#### RECORDS SHOWN:
———
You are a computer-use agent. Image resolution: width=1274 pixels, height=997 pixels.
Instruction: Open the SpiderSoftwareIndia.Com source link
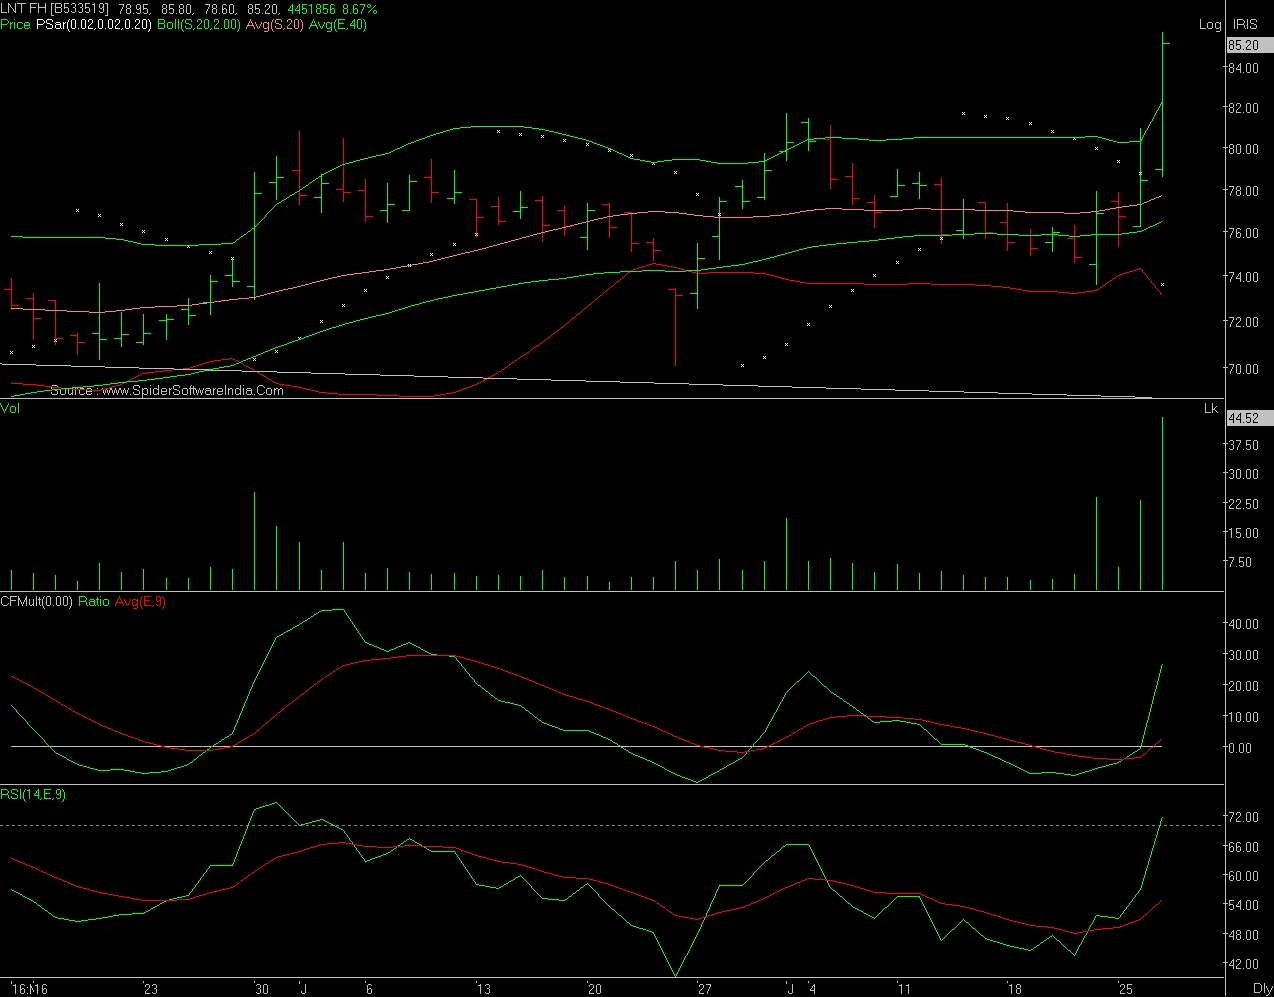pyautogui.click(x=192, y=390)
———
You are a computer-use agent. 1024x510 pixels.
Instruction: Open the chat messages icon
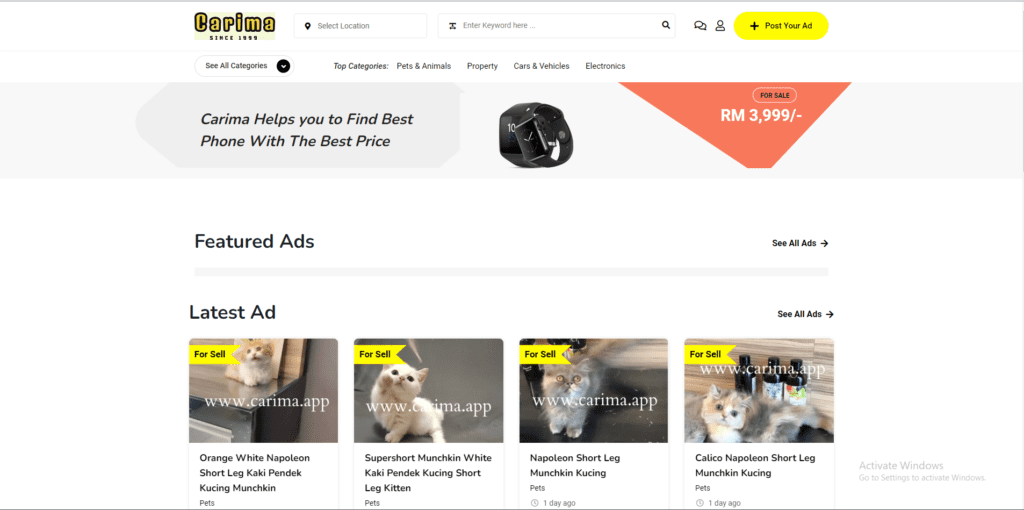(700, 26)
———
#### WORK TASK:
Every line above that has the string "agent" needs to be copied.

#### EXERCISE RESPONSE:
You are a computer-use agent. Image resolution: width=1274 pixels, height=997 pixels.
You are a computer-use agent. 1024x510 pixels.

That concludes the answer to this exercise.